Writer’s block means that you are either processing something, have yet to experience something necessary to your development, or simply have too much to worry about. It is not something that you should ever put yourself in the position of fearing. As someone who has many creative strands to my work, I usually deal with it by using one of the others, whether that is making cartoons, games, artwork or helping other people work through their stuff.
Chatting to a friend earlier this evening, we were discussing why he does not seem to want to promote his acclaimed work. It turns out that bad experiences from his past prevent him, on the grounds that he is somehow jinxed. This, coupled with having had successful projects hijacked, has led to a creative block that has been extremely frustrating for me as the viewer, and extremely limiting for him. Despite this, he has managed several small projects, but is suffocated by what I can only describe as a sense of despondence and fear of success.
In this case, it is film-maker’s and graphic novelist’s block, rather than writer’s block. He, in common with another film-maker I have had dealings with, limits himself by not effectively working around the blockage. This is an intermittent, rather than a constant, problem, and in the meantime I take the rather selfish approach of involving him in my stuff (he does all the photography for the store, and is creating the covers for this year’s crop of books.) I feel quite bad about this, however, as his time would be better spent generating more of his own work and starting new strands, in a holistic development. You often find, on your downtime from one area that you work in, that you unexpectedly grow in a new direction.
I have many authors on my friend’s lists, and barely a day goes by that someone does not complain of being blocked, or that they feel guilty that they have not written that day. In comparison, I frequently do not write for months at a time, and feel nothing at all about it. As I have previously mentioned, Agatha Christie said that she knew she was a professional writer because she wrote things she did not like, at times she did not want to write. I have no plans to be in this position. Deadlines are helpful, but you do not become better by hammering out pulp. I am lucky enough to be feeling quite vital at the moment, but should this change, I have a game to construct and some artwork to do.

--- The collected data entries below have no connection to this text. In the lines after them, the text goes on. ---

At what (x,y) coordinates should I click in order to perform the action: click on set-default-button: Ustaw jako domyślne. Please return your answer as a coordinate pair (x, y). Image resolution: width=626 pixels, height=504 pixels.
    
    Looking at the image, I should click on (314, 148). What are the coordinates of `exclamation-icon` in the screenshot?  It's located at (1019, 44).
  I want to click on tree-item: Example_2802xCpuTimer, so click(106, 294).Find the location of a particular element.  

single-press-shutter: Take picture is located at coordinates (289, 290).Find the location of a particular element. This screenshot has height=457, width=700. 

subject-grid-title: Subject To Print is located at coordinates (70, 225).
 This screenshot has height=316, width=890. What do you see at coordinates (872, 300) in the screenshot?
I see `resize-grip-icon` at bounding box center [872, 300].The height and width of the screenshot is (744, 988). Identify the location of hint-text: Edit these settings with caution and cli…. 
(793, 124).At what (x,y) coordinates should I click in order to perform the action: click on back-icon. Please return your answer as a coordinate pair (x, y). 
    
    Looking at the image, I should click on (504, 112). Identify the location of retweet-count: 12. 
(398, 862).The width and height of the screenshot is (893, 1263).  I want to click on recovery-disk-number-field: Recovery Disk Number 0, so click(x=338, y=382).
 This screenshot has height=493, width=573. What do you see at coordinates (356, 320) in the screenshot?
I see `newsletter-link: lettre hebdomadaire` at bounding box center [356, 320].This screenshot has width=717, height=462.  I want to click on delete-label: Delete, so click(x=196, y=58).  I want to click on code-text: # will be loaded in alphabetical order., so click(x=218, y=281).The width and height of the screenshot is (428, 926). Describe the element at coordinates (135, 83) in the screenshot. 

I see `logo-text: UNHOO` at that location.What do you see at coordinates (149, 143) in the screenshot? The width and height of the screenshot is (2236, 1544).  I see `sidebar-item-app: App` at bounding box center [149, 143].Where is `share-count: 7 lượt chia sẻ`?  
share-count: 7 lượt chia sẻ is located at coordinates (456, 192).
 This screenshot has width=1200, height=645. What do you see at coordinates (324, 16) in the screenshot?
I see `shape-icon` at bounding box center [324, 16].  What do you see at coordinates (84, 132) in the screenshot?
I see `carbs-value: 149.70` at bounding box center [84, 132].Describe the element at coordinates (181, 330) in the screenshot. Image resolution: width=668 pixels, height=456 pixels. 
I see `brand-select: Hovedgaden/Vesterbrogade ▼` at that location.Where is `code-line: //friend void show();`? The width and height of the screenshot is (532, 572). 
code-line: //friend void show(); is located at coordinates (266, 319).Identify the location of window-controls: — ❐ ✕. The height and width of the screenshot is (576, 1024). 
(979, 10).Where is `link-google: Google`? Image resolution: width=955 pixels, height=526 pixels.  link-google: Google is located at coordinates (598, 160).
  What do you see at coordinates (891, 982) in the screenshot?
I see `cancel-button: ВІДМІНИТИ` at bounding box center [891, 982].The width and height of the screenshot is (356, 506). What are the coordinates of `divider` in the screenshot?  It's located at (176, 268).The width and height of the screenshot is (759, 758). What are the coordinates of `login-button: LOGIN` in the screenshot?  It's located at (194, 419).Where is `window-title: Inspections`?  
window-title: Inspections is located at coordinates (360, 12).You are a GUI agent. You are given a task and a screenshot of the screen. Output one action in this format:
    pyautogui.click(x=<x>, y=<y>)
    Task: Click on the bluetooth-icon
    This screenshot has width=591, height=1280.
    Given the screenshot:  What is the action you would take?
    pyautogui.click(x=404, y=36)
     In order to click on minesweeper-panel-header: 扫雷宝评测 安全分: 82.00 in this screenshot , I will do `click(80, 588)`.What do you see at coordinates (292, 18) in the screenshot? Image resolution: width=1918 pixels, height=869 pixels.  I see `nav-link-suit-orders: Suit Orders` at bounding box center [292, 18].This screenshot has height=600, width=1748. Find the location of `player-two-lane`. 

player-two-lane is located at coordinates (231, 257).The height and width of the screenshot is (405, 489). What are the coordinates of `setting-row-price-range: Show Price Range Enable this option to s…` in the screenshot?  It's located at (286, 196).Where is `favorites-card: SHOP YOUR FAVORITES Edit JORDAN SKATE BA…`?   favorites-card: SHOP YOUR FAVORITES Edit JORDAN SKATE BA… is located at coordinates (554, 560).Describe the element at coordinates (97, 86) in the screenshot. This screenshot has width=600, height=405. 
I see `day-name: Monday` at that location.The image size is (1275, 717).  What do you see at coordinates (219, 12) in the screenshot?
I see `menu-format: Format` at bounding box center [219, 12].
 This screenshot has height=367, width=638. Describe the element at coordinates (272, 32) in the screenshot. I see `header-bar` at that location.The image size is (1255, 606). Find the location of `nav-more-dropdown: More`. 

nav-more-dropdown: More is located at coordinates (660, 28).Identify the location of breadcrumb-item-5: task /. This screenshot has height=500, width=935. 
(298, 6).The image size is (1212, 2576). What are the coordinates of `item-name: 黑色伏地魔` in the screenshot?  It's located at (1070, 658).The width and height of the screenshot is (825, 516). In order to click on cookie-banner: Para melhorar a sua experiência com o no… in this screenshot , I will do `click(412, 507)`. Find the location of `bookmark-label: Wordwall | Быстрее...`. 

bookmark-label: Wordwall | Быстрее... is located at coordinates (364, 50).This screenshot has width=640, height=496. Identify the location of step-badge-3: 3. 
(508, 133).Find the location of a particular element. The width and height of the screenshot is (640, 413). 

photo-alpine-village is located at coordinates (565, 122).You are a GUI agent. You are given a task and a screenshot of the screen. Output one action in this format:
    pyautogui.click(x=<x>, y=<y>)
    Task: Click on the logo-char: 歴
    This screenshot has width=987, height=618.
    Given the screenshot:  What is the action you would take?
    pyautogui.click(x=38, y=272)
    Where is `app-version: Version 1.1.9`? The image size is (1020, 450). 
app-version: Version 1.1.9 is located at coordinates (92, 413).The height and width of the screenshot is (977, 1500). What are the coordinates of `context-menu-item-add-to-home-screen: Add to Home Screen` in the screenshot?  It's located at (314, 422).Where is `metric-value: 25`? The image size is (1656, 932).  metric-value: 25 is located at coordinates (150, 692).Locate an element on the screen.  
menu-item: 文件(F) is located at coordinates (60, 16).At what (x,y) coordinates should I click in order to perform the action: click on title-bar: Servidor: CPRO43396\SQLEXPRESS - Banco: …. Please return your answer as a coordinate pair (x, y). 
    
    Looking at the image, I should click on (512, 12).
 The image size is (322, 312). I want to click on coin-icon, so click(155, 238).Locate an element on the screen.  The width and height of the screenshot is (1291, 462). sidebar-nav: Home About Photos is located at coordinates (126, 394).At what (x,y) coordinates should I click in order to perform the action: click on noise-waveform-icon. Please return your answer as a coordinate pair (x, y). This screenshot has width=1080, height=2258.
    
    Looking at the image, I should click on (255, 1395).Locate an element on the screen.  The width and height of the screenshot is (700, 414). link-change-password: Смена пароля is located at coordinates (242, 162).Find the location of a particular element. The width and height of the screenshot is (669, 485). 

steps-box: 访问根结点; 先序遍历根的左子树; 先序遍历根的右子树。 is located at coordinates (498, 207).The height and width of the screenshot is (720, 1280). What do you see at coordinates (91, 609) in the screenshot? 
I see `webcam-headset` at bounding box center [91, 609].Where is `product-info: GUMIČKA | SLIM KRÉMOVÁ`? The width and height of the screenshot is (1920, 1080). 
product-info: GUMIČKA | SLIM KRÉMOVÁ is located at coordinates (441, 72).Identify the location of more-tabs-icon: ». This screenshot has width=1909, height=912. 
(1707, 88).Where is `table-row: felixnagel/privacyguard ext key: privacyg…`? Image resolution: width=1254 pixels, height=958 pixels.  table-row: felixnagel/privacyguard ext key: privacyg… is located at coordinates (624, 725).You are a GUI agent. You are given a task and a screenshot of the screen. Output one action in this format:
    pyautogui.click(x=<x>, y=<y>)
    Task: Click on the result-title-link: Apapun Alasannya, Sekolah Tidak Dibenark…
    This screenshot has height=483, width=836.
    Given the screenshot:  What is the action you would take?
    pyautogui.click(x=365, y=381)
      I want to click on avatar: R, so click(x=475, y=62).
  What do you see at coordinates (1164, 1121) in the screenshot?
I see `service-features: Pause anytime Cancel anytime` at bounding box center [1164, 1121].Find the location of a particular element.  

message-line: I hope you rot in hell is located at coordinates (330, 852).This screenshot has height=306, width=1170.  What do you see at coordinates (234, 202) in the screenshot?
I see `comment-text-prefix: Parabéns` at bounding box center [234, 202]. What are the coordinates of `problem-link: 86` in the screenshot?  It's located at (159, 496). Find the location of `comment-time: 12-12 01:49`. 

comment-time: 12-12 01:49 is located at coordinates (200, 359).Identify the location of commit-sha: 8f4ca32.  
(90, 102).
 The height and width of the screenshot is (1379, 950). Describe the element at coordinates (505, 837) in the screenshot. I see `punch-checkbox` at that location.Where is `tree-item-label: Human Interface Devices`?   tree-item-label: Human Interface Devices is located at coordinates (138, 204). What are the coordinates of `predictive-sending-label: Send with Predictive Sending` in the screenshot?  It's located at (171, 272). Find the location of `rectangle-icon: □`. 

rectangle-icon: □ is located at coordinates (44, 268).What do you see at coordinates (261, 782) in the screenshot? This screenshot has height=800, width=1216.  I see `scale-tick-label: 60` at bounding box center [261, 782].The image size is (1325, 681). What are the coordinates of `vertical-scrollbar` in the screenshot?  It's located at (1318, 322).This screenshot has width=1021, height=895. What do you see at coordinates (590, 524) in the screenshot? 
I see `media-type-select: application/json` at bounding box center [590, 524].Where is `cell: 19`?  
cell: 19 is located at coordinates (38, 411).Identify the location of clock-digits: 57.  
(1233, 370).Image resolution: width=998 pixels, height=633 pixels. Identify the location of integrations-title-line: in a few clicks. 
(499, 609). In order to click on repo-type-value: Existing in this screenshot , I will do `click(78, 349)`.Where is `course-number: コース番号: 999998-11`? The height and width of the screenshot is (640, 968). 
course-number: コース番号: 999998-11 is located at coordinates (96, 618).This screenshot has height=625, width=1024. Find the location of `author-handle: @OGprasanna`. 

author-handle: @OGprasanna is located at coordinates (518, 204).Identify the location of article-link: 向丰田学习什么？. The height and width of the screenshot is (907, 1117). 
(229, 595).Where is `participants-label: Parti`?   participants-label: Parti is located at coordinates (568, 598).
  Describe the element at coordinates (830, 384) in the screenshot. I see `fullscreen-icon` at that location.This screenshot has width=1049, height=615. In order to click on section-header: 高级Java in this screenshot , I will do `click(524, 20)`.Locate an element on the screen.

It often does not look as if you are doing anything at all, when your work is creative, and then you look back on your day and you have written a press release, researched another couple of textures, absorbed some patterns and shapes, tidied your workspace, sorted some materials for another day. If you look on your writer’s block in a similar way, your brain does need time to store information, process it, and proceed to output mode. You can try scribbling tasklists and notes to yourself in the meantime, to try to speed up this process, but it will happen by itself eventually. Mindmapping was a useful technique I used at university, and it certainly helps a lot with business plans and presentations. Plotting the thought bubbles sometimes makes things a lot clearer.
Negative events often cause you to remain in this state of blockage or funk for several years, when you could just break it down into neat chunks. I was very aware throughout this particular creative period, of what was going on, because I had seen it all before. Years ago, I might have bothered to meet Wolfe, on the assumption that there was some magical source of the waterfall of emotion, but even two years of personal misery did not deter me from the creative outcome, thankfully.
Be aware, as a creative person, that the bad things that happen to you are probably even more useful to you than the nice things. Relentless positivity is for insecure, easily threatened people that are unwilling to develop in a realistic way. The bad years, you will find, provide a more stable footing for your growth in the good ones, if you teach yourself to look on it the right way. My friend can now make well regarded film with minimal money, due to the horrific things that have happened to him. If I can just get him past this unwillingness to shout about it – there is no reason why he cannot expand on this if he wants to. It has taken probably the whole fifteen years I have known him for me to understand why he strangles himself with the hostile form of self-doubt that prevents us finishing certain projects. Which brings me to my final point – unfinished projects should not be binned – it is possible that your brain awaits a future event to teach you what you need to know. Growth is not always a smooth process, but it gets a lot smoother when you learn to protect yourself from shock, and that no material is bad material when you are a creative flower.